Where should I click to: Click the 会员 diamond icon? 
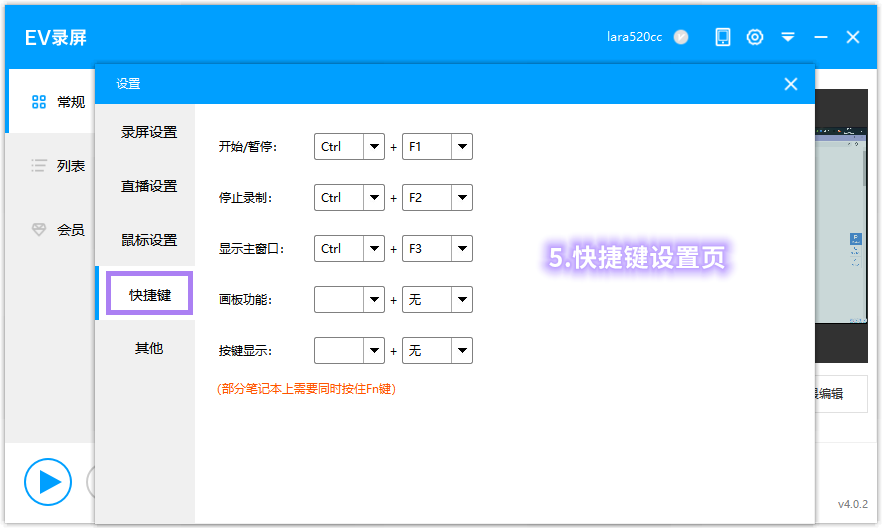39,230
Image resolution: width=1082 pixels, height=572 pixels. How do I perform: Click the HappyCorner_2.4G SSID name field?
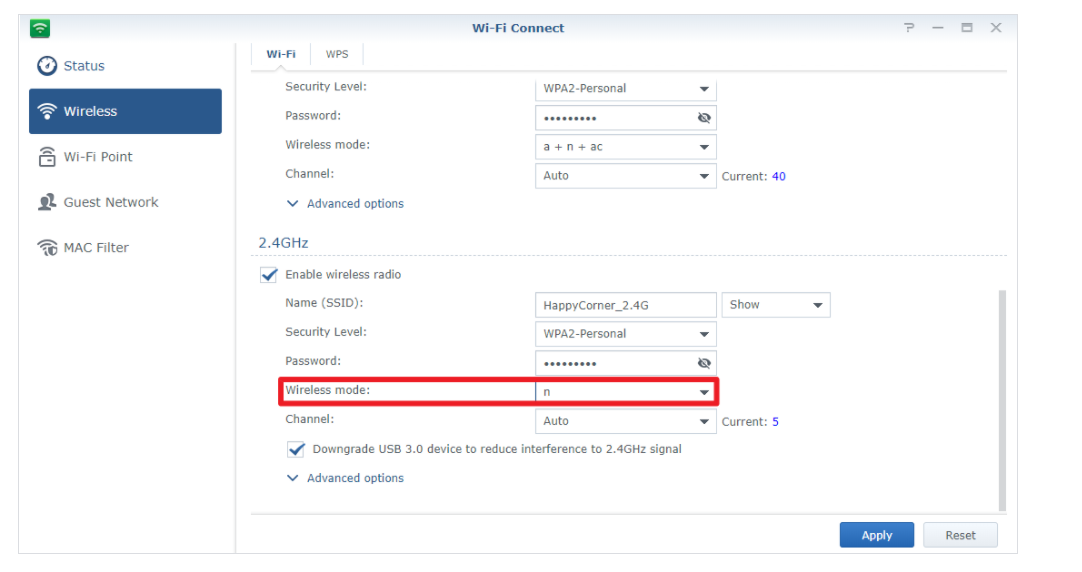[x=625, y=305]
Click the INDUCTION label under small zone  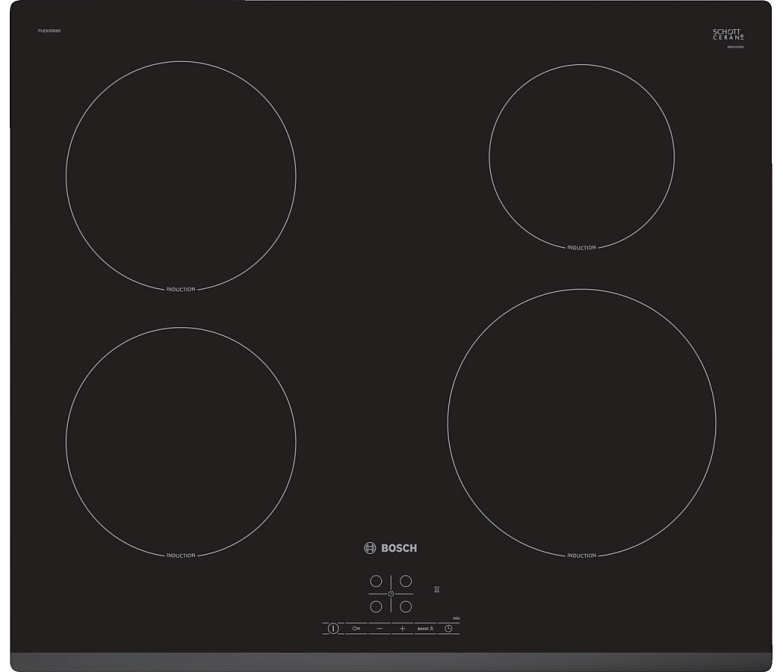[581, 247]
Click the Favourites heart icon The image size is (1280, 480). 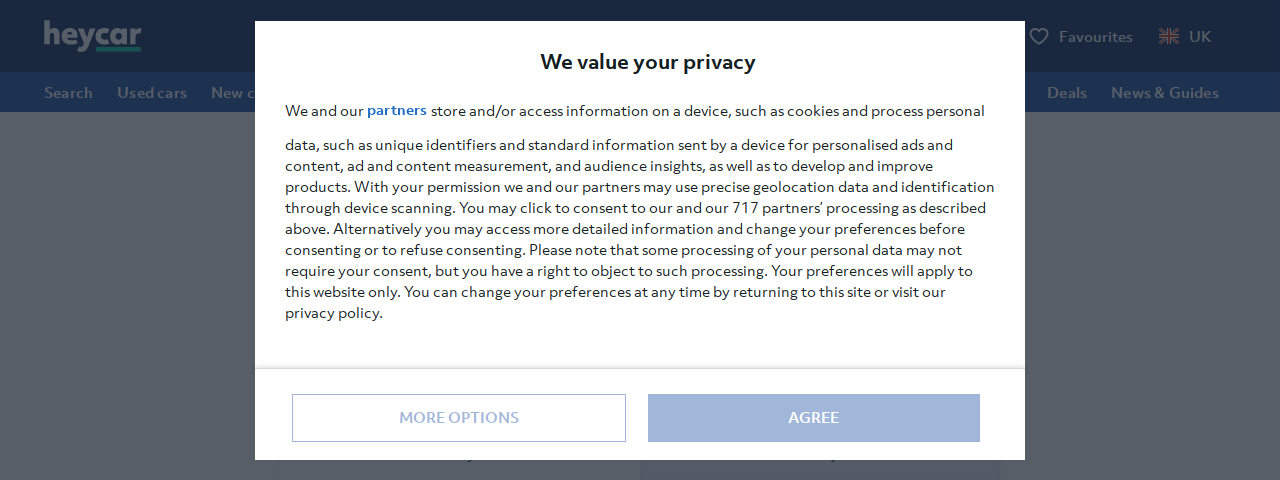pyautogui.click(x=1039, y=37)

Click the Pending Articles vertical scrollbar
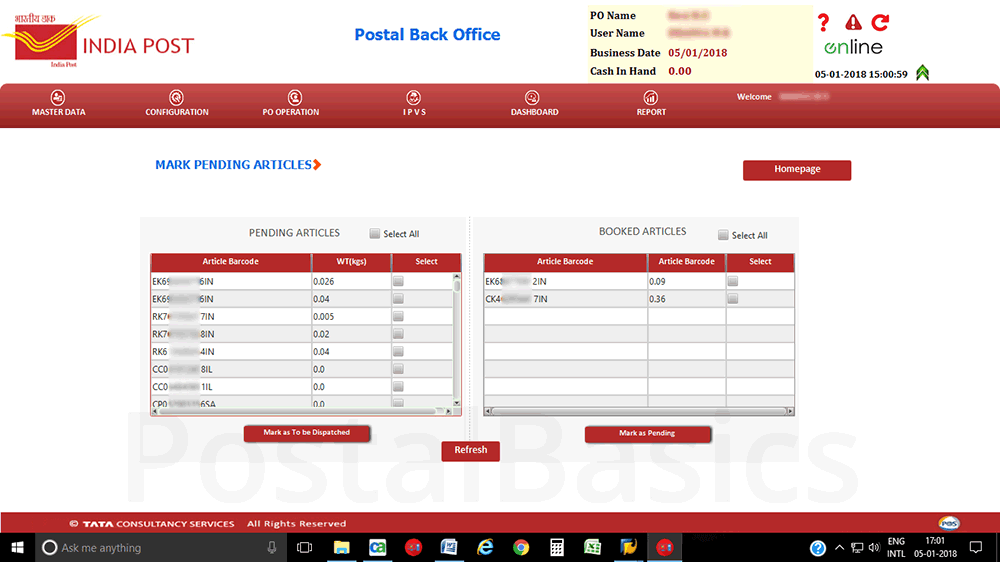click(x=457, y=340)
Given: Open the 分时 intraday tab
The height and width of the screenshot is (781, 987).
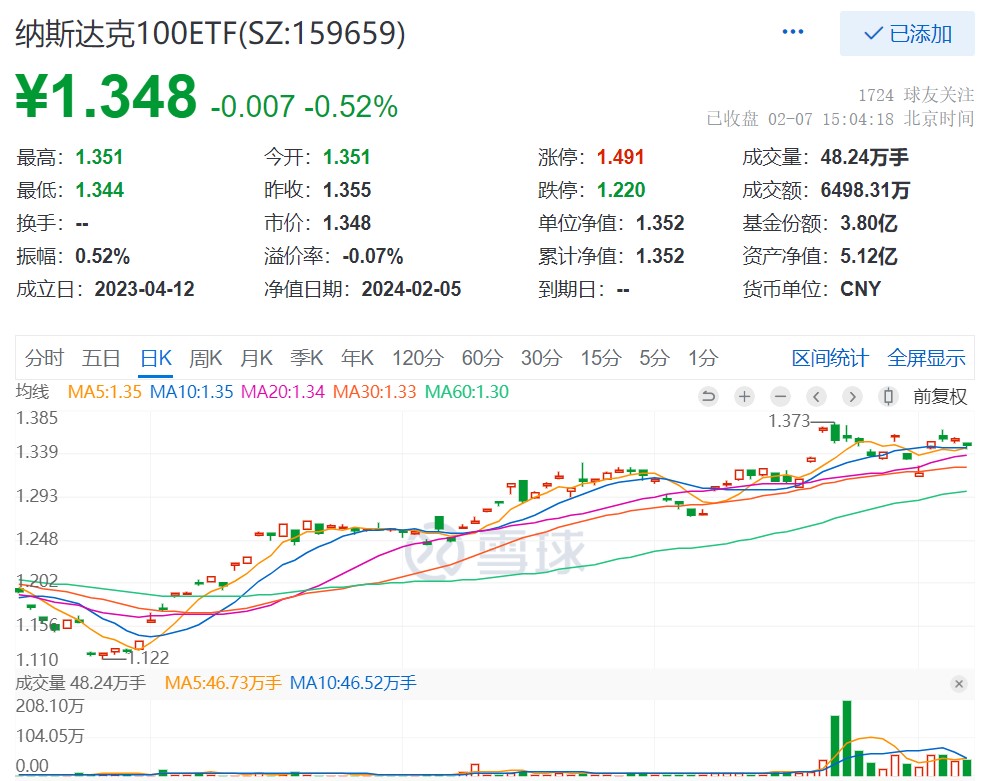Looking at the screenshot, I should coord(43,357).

--

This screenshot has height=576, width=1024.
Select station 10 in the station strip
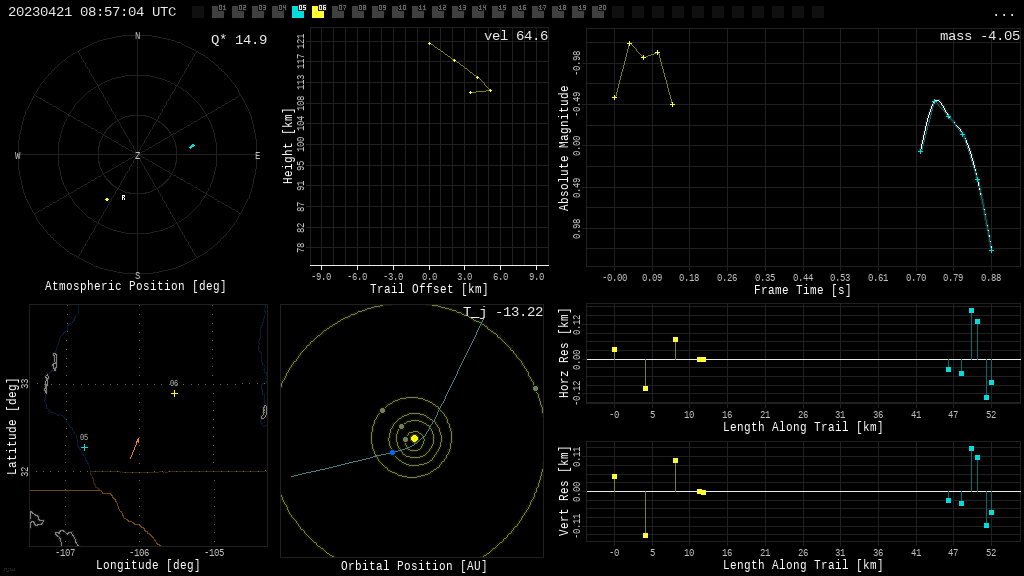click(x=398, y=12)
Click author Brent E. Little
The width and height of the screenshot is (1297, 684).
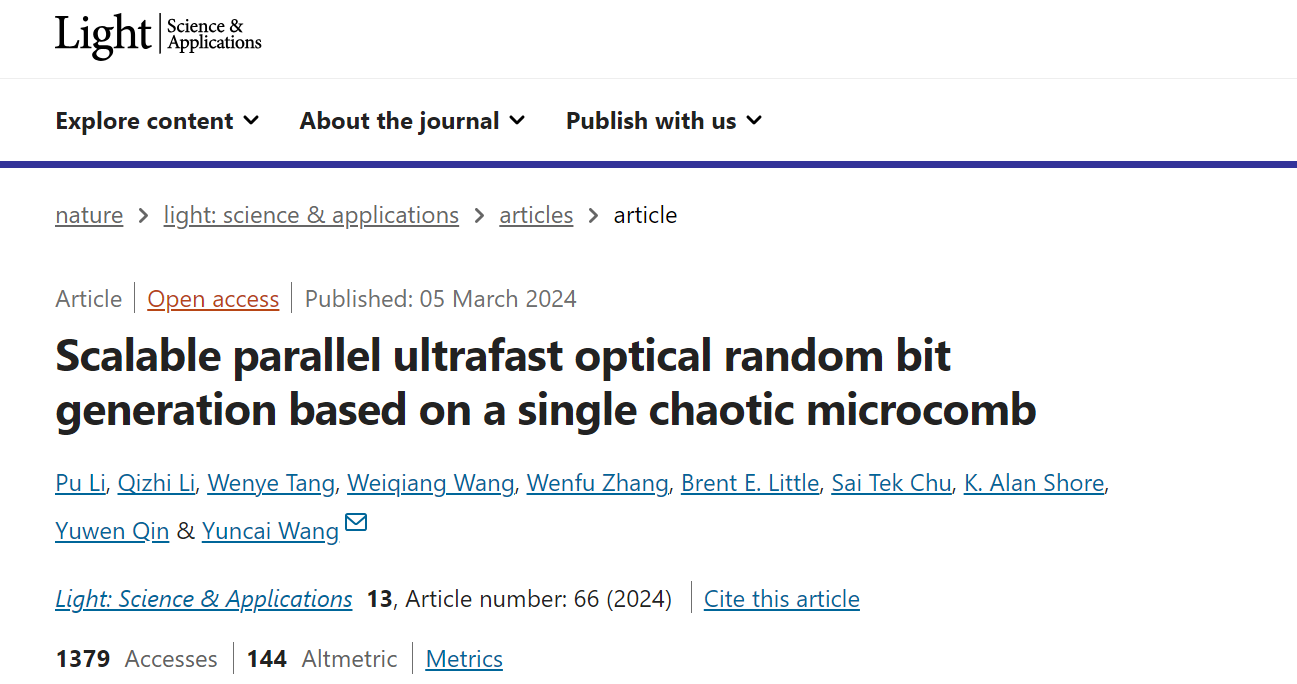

=== Exercise aim ===
Which lines above run from the one containing "Click author Brent E. Little" down to the one containing "The width and"? Repeat exactly those, both ends included, and nothing else.

=== Written solution ===
Click author Brent E. Little
The width and height of the screenshot is (1297, 684).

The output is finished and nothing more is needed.